Abstract
Proper chromosome segregation depends upon kinetochore phosphorylation by the Chromosome Passenger Complex (CPC). Current models suggest the activity of the CPC decreases in response to the inter-kinetochore stretch that accompanies the formation of bi-oriented microtubule attachments, however little is known about tension-independent CPC phosphoregulation. Microtubule bundles initially lie in close proximity to inner centromeres and become depleted by metaphase. Here we find these microtubules control kinetochore phosphorylation by the CPC in a tension independent manner via a microtubule-binding site on the Borealin subunit. Disruption of Borealin-microtubule interactions generates reduced phosphorylation of prometaphase kinetochores, improper kinetochore-microtubule attachments and weakened spindle checkpoint signals. Experimental and modeling evidence suggests that kinetochore phosphorylation is greatly stimulated when the CPC binds microtubules that lie near the inner centromere, even if kinetochores have high inter-kinetochore stretch. We propose the CPC senses its local environment through microtubule structures to control phosphorylation of kinetochores.
Highlights
Proper chromosome segregation depends upon kinetochore phosphorylation by the Chromosome Passenger Complex (CPC)
CPC recognizes the inner centromere via two distinct histone phosphorylation marks, Histone H3 phosphorylated on T3 (H3pT3)[8,9,10] and Histone H2A phosphorylated on T120 (H2ApT120)[4,8,11,12,13,14]
Apart from tension sensitive mechanisms, the tension-independent mechanisms are likely to be involved since some prometaphase kinetochores may become stretched due to kinetochore localized motor activity on microtubule bundles that lie in close proximity to inner centromeres[33,34]
Summary
Proper chromosome segregation depends upon kinetochore phosphorylation by the Chromosome Passenger Complex (CPC).

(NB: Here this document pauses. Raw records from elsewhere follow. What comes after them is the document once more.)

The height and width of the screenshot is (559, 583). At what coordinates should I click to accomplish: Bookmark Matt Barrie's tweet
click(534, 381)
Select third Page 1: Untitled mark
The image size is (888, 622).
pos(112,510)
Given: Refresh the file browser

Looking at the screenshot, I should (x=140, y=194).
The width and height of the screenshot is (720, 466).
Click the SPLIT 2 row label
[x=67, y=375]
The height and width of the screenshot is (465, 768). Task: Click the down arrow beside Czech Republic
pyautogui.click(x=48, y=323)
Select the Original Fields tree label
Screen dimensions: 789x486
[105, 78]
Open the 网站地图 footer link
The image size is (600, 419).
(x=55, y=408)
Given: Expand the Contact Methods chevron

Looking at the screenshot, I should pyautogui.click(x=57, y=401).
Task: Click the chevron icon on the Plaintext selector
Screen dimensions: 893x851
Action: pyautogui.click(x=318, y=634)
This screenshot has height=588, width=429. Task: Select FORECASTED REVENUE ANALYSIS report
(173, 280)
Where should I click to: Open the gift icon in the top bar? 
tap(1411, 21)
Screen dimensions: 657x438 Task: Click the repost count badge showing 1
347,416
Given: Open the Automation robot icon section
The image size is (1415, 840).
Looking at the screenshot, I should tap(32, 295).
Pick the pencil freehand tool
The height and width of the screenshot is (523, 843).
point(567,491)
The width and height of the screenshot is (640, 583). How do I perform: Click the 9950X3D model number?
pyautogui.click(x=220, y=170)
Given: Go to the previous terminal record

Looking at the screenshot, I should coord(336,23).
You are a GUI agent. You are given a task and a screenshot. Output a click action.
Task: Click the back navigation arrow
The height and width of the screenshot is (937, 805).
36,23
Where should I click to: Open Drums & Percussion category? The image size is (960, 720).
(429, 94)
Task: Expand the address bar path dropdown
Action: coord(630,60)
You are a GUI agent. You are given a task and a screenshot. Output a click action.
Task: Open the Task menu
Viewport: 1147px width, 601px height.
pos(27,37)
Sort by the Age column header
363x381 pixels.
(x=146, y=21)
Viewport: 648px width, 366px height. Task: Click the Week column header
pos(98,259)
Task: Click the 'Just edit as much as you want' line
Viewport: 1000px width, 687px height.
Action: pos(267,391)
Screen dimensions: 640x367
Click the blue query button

Phosphorylation of kinetochore substrates such as the Ndc[80] complex, by Aurora-B, is higher on unaligned kinetochores than metaphase-aligned kinetochores[15,17], which may regulate many events including the maturation of kinetochoremicrotubule attachments[18] This is caused in part by recruitment of phosphatases to kinetochores after they obtain proper kinetochores attachments[19,20,21], but most models suggest that the CPC’s ability to phosphorylate kinetochores is decreased in metaphase[22,23,24]. Budding yeast and chicken DT40 cells do not require centromere localization for biorientation[28,29,30], but the CPC in yeast require the ability to bind microtubules[28,29] Many of these models suggest that the CPC is regulated by changes to the inner centromeric chromatin that results from the pulling forces exerted by microtubules bound to the kinetochores (inter-kinetochore stretch or centromeric tension)[22,31,32]. Apart from tension sensitive mechanisms, the tension-independent mechanisms are likely to be involved since some prometaphase kinetochores may become stretched due to kinetochore localized motor activity on microtubule bundles that lie in close proximity to inner centromeres[33,34]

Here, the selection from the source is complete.